Рядом с тетушкой шел высокий человек в камзоле с галунами, с палашом на боку. По жестам, походке, по всему облику Рауль узнал в нем моряка. Рука со шпагой медленно опустилась.
— Кто вы? — спросил Рауль глухо. — Что все это значит?
— Дон Родриго Рауль Хименес д'Аредо? Пройдемте в комнаты. У меня поручение к вам…

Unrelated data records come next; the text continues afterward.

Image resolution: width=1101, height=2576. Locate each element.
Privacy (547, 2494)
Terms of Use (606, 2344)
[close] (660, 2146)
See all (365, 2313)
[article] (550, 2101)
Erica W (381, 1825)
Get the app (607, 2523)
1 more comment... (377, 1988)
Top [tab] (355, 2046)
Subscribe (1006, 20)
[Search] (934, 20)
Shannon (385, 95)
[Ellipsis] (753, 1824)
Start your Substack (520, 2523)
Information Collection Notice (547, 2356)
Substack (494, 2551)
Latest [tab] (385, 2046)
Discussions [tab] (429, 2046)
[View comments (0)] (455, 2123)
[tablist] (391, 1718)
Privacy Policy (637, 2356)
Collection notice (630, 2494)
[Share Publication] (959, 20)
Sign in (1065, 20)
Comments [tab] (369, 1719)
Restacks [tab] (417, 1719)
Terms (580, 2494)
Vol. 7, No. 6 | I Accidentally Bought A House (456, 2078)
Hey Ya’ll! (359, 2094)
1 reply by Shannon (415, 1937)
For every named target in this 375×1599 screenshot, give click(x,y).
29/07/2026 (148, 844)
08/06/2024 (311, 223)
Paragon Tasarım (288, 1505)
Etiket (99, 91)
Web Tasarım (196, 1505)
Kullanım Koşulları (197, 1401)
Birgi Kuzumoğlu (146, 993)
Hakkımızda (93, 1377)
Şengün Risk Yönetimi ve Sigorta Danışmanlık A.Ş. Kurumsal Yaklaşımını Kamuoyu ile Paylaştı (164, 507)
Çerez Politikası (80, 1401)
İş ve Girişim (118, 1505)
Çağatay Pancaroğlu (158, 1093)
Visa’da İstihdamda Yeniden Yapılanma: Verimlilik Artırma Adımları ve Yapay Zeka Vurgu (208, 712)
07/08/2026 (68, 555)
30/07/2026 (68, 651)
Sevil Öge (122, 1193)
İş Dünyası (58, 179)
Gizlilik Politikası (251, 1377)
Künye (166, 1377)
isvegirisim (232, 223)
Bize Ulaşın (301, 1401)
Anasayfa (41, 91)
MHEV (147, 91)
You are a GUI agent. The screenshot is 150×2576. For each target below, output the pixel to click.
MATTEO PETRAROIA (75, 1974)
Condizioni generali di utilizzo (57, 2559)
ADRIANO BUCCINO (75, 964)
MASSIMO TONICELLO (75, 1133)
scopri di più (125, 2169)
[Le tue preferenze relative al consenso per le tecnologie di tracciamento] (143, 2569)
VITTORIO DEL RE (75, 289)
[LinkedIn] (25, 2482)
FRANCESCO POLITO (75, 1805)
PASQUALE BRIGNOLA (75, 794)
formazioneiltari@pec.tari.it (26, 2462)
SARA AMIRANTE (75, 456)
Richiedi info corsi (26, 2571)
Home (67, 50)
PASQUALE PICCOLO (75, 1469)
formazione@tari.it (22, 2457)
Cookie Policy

Рауль покорно двинулся следом. Сзади со слезами радости на глазах семенила тетя. В комнатах она суетливо придвигала гостю кресло, послала слугу за вином, старалась занять его и устроить поудобнее. Рауль не двигался.
— Рауль, Рауль! Что же вы стоите? — восклицала она. — Это наш друг. Он привез нам деньги. Мы спасены!
— Я — друг капитана Астуриаса, — сказал человек. Больше он ничего не успел добавить. Услышав имя капитана с пропавшего корабля отца, Рауль лишился чувств.
Когда ушел лекарь и суматоха улеглась, гость наконец смог начать свой рассказ.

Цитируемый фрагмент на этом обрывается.